It's been a couple years, SK.. but I'm new and improved.

UPDATE

Discontent with life this side of 23. Seeking to be satisfied in a single savior, that is, the Christ. All else is provincial.

 An emotional bond can do.    2007-01-29 20:24:15 ET
So I haven't posted in like.. a year. Or something.

Haven't had much to say, I guess. If God can go silent for 400 years between the book of Daniel and Matthew, why can't I?

But I was watching a movie today (World Trade Center) and made a mental observation, partly from life in general and partly from the movie itself..

How when the average sort is looking for a significant other.. to some degree or other they're looking for someone attractive. At first glance simple "flaws" if you will, disqualify potential persons.

Say if their hair is parted funny that day, or they wear their shirts too big or their smile is crooked. Whatever.
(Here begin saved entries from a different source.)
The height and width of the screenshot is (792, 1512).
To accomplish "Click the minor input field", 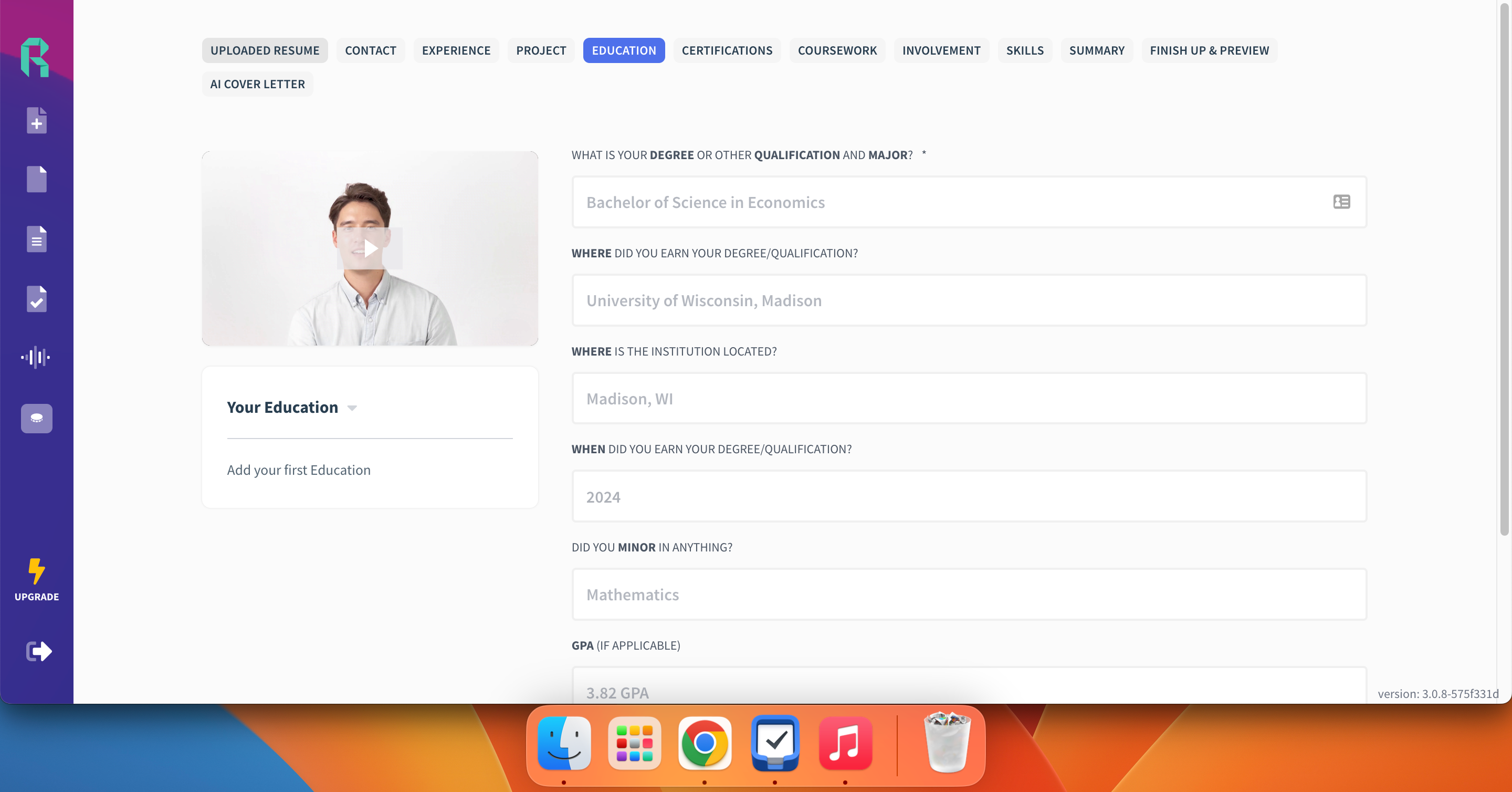I will (x=969, y=595).
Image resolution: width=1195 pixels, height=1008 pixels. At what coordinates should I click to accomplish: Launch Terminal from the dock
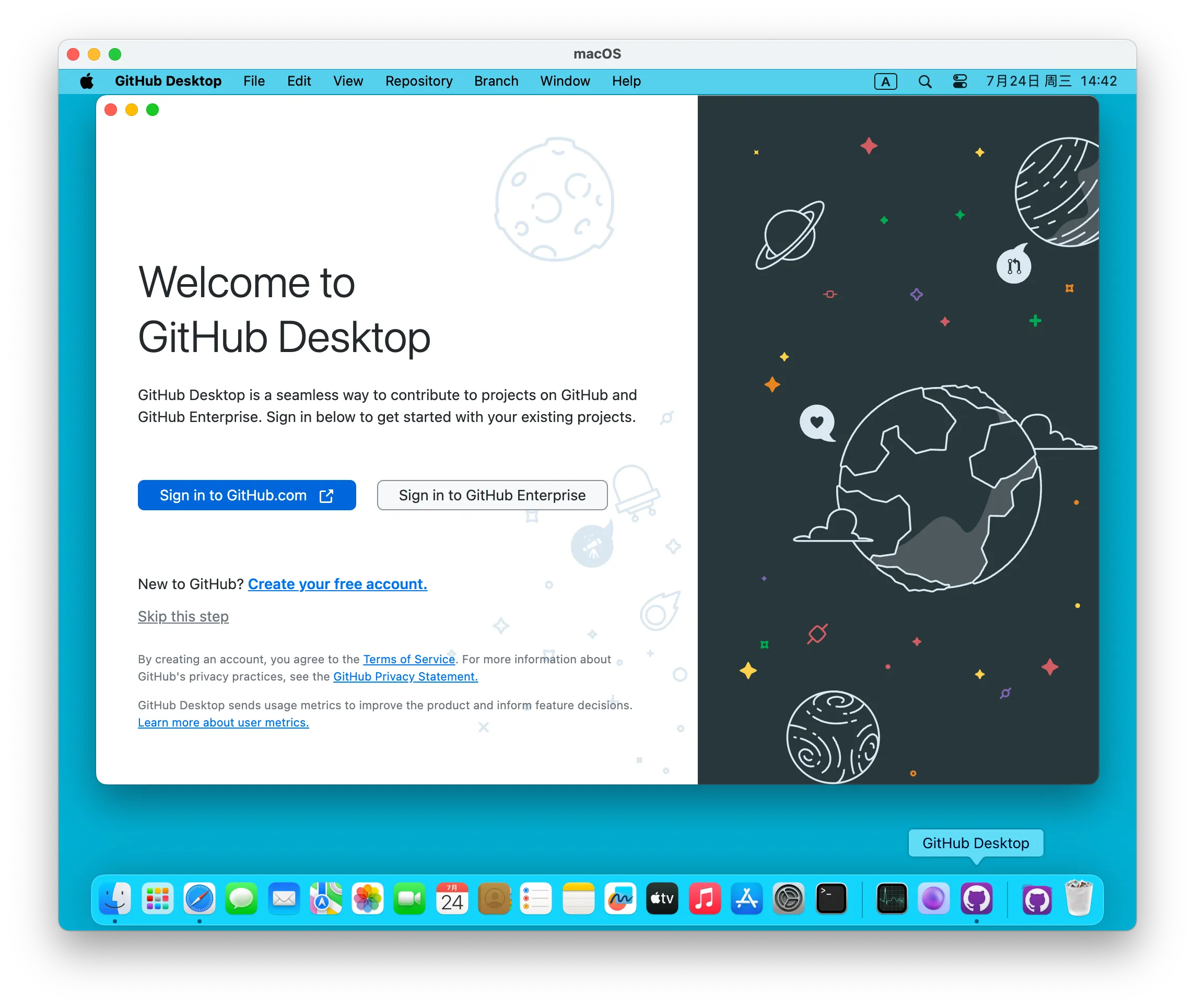click(x=830, y=899)
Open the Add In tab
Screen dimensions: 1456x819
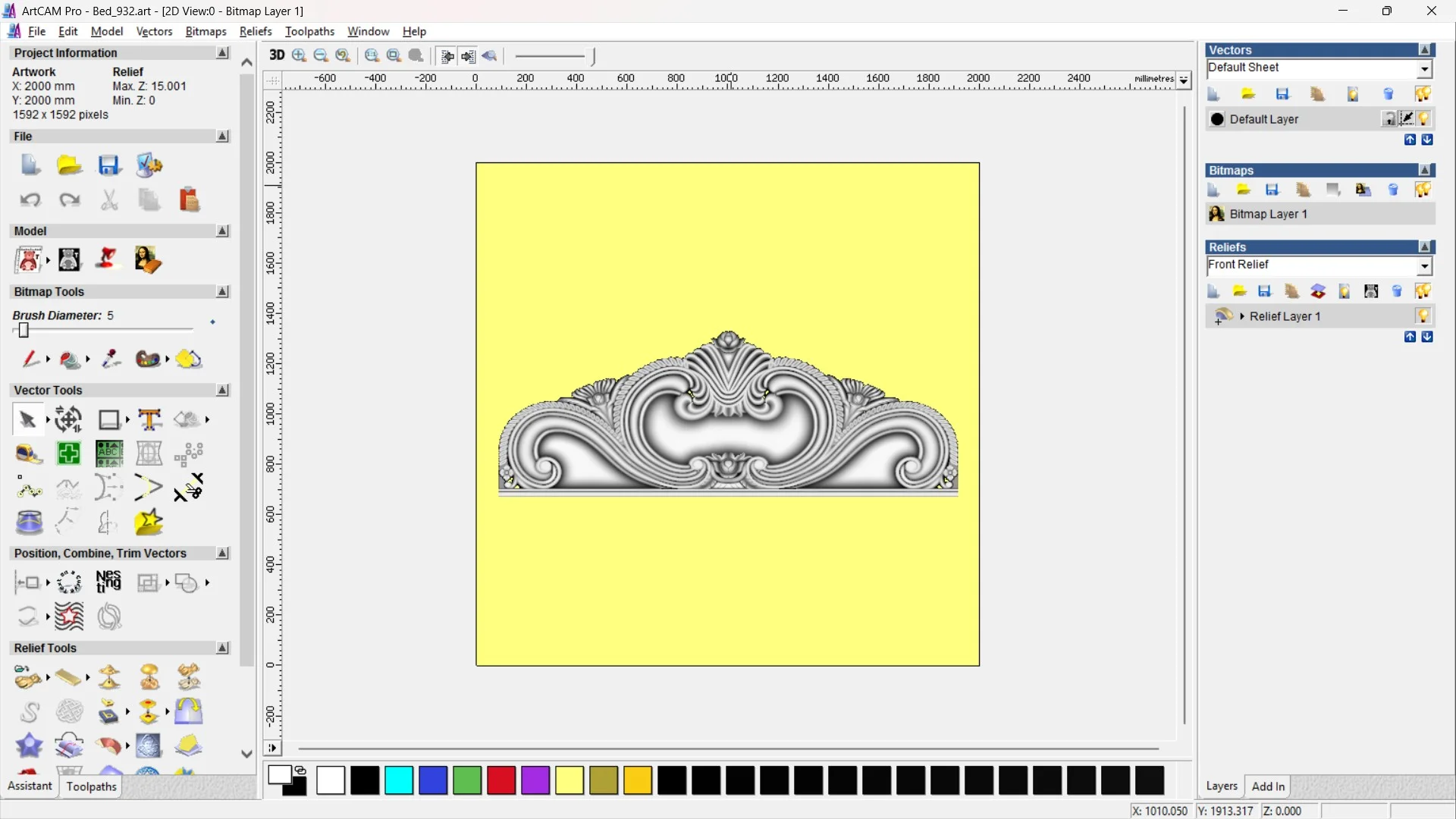(1268, 786)
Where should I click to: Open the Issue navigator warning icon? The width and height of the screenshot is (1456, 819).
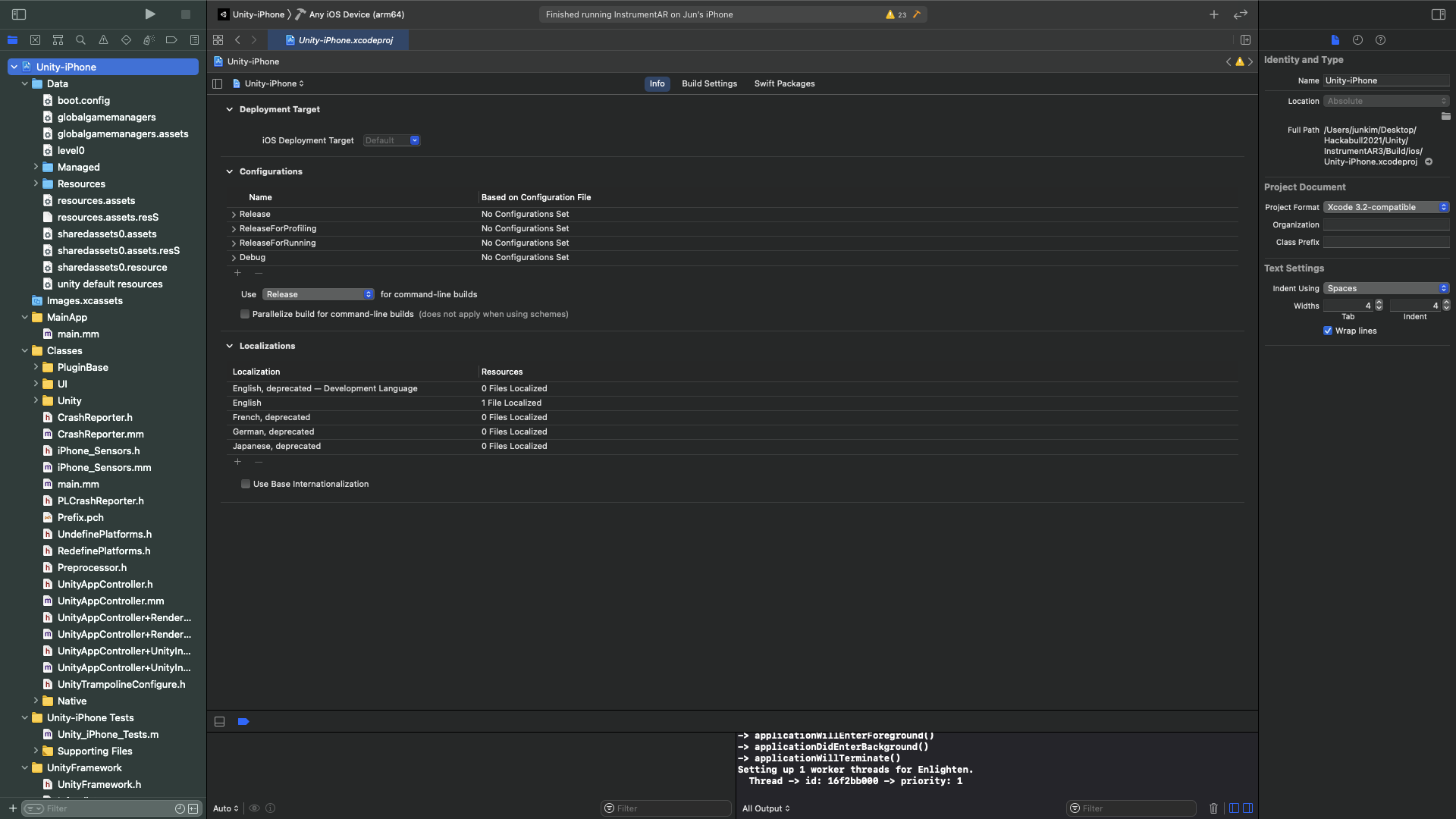coord(103,39)
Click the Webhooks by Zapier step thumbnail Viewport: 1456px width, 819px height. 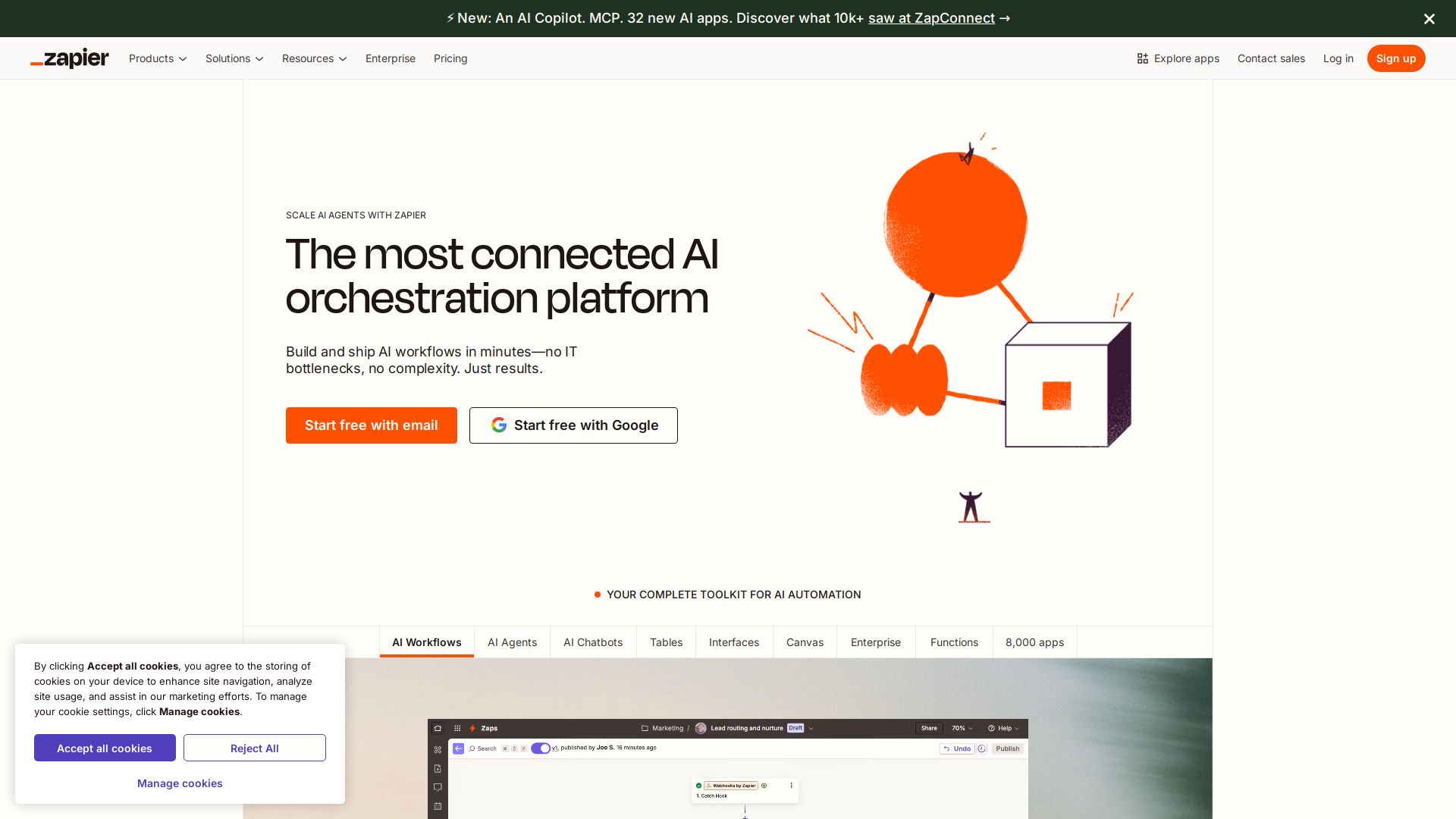pos(731,786)
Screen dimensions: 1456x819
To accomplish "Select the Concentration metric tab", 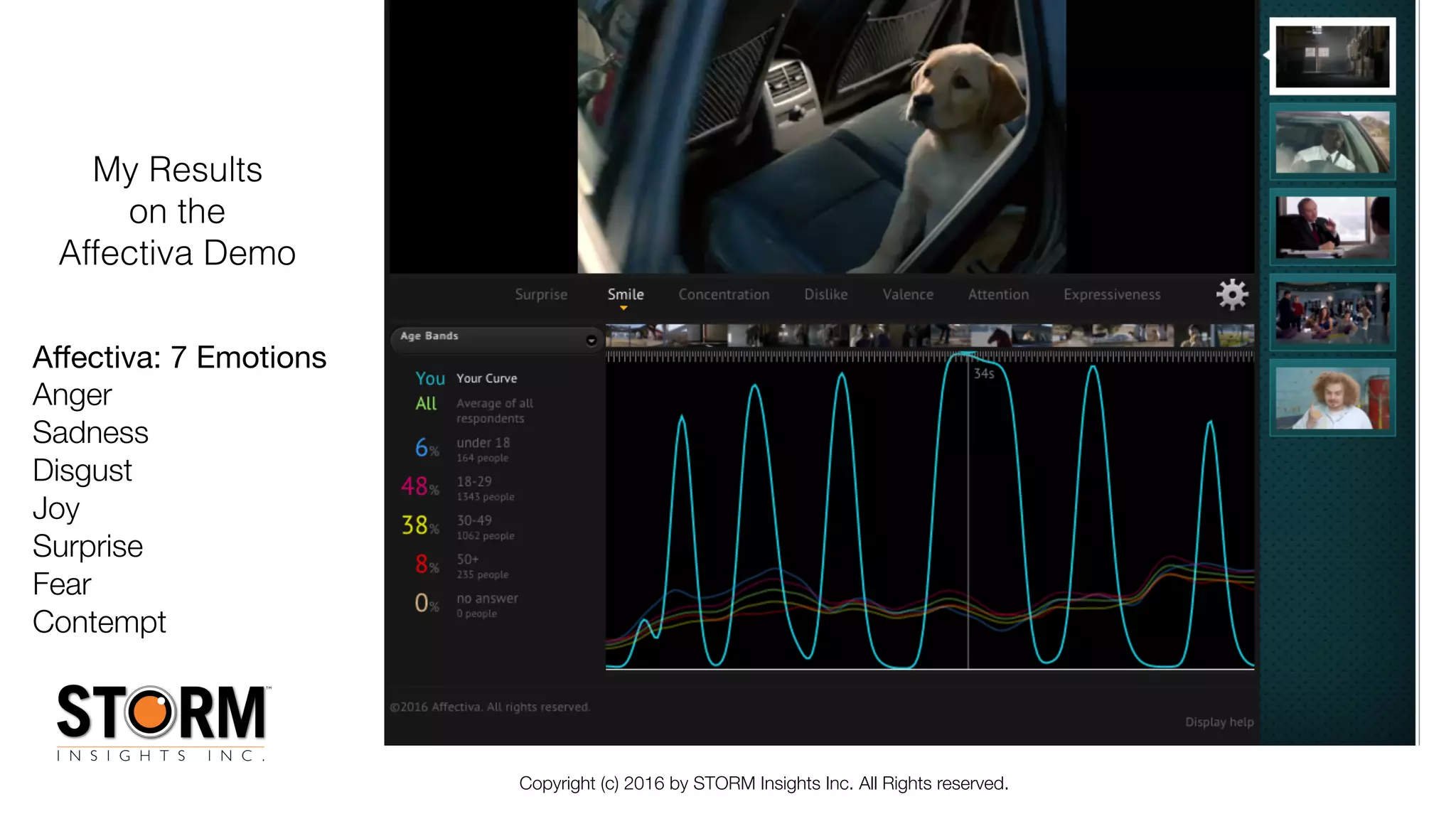I will click(724, 294).
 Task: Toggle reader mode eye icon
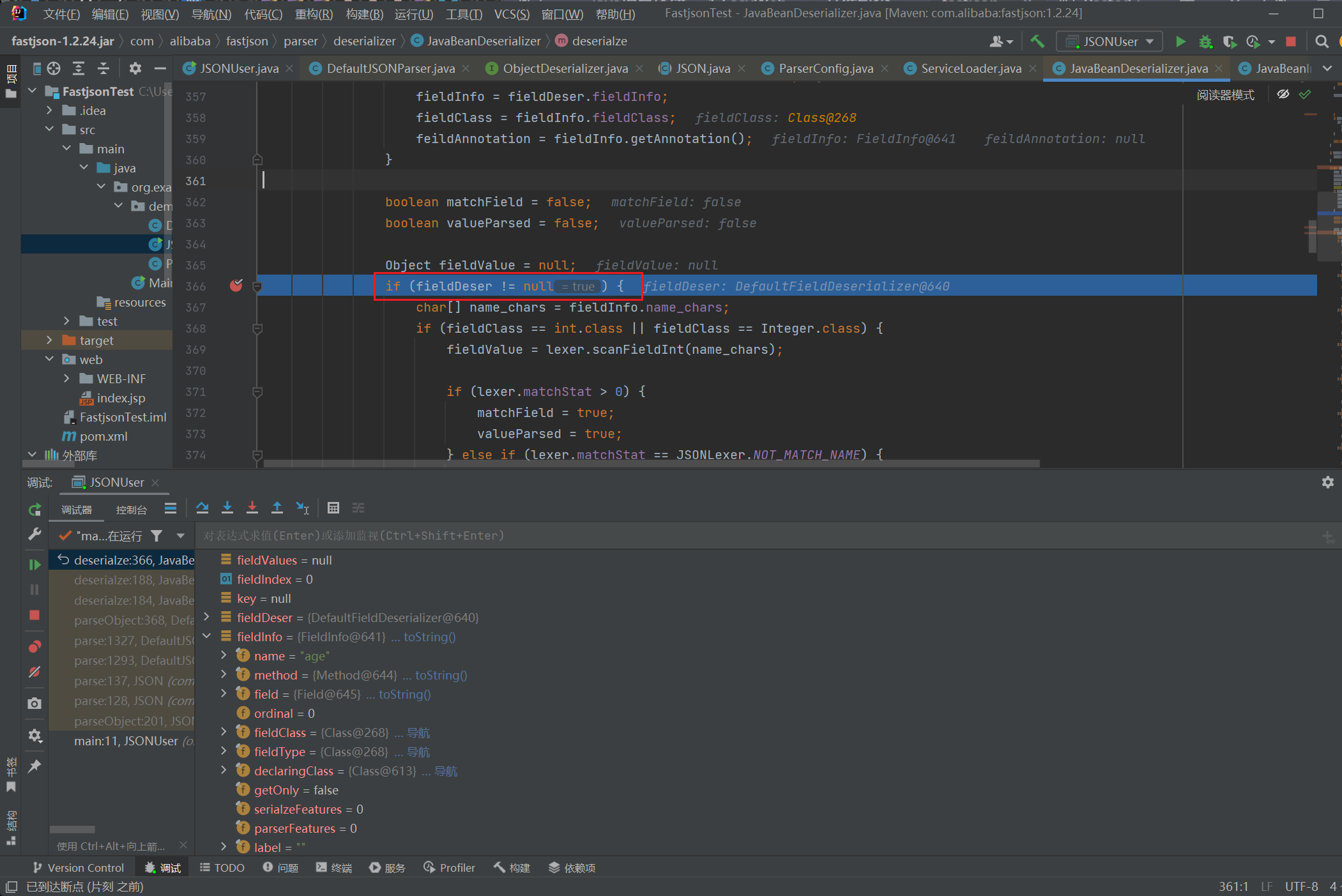click(1283, 95)
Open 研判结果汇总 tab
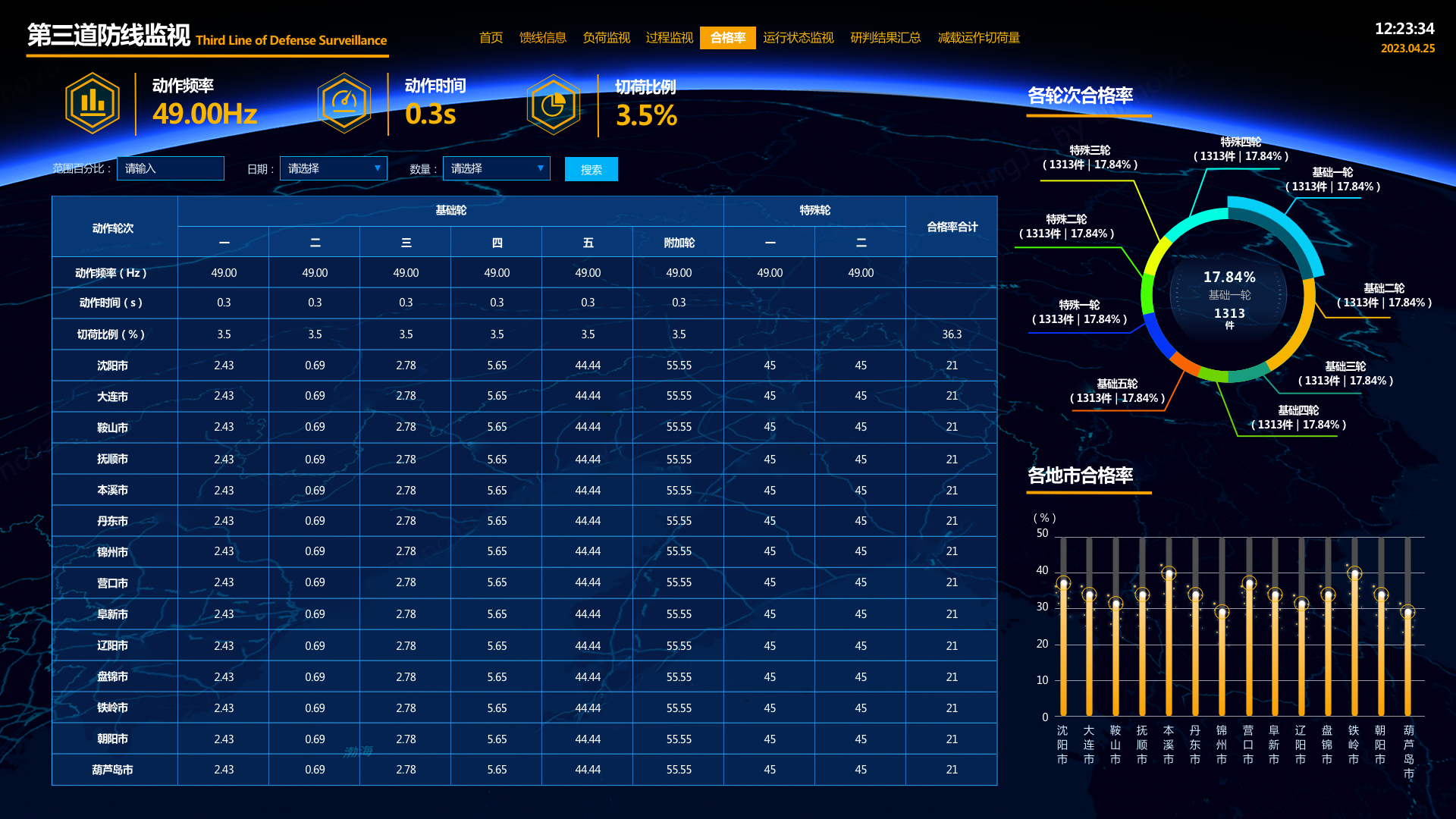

BUT... when that person is eventually found, and they court, marry, form an emotional bond, etc..
And that significant other comes into some tragedy like they're crushed under a building or something, and after being trapped for days and coming out covered in ash, with burn scabs on their face and chapped lips and their eyes are glazed, none of these external things keeps the other from bestowing sincere physical affection on that person, whom they would have initially rejected for simply having a bad hair day.

Amazing what an emotional bond can do.
1 comment

 B00ts.    2006-09-01 19:06:44 ET
It was so lovely to finally enjoy a Friday night.
I've been working for many of them, so the night off was a welcome reprieve. There was much hanging out and enjoying the good company of good people. And spending a little cash.. which is always nice albeit guilt-inducing to some degree or another.

Excited I have Monday off as well. Whee! Labor Day church picnic, here I come.
1 comment

     2006-06-10 18:48:15 ET
It seems no matter how old I get, I find myself in the company of those who are discontent.

It's never enough.
4 comments

     2006-05-04 22:11:56 ET
Ahhhrgh.

I made coco-crispie treats.. and dyed my hair brown.. and thats about the extent of my feminine homemaker skills for this week.

I've been pondering on my subcultural past. Back in the day no one in my immediate circle of friends erred much outside the realm of casual athletic. But I, at the time in rank social outcastedness, bedecked myself in the plaidest of plaids, the bootiest of boots and the ugliest of ugly resold sweaters. I listened to music comparitively more hardc0re... perused the library and local-concert line for new material...browsed the apocalyptic war-related artstuffs to use as muses.

Where'd it get me? Nowhere.
12 comments

     2006-04-27 05:25:00 ET
I never know what to say. So I just keep typing whatever comes to mind and come across sounding slightly like a lunatic. Maybe a caged one.

So ah.. man. What ARE my plans for this summer? There are mission trips.. comicons.. all manner of travel.. and I'm not going on any of them. I'm hoping to shoot videos but I hope to shoot videos every summer and its always a wash.

On that note, I really need to clean out the computer at the church.. editing and burning are not going well when its crammed fulla stuff that should be on DvD.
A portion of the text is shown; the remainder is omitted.